- _Pixel coordinate grounding data_:
******************************

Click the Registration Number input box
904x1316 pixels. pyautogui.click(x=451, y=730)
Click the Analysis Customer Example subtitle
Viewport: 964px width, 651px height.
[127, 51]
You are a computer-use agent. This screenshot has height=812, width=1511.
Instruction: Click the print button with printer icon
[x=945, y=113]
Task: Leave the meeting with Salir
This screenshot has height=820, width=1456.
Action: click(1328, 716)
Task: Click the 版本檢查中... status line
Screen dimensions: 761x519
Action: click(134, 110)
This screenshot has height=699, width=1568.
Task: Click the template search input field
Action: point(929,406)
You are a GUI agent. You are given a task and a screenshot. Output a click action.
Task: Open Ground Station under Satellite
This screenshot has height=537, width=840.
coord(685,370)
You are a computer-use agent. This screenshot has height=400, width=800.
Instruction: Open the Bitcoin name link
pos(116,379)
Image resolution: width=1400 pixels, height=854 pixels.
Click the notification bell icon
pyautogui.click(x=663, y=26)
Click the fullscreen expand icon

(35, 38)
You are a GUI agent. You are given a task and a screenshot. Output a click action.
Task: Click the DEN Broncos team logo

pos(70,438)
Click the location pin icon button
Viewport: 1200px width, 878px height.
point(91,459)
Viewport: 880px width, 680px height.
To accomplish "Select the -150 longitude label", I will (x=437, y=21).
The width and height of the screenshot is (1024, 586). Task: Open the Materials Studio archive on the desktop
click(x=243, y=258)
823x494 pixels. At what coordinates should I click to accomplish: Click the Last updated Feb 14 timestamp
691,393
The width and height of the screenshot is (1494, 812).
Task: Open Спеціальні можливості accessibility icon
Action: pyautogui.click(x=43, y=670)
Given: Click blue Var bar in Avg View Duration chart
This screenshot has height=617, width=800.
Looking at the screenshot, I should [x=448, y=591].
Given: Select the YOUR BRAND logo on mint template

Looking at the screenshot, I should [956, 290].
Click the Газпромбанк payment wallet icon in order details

******************************

- _WHAT YOU NEED TO DO_: Search the data above for the word "agent" and report how many lines contain it, with nothing further.

- _EXERCISE RESPONSE_: 4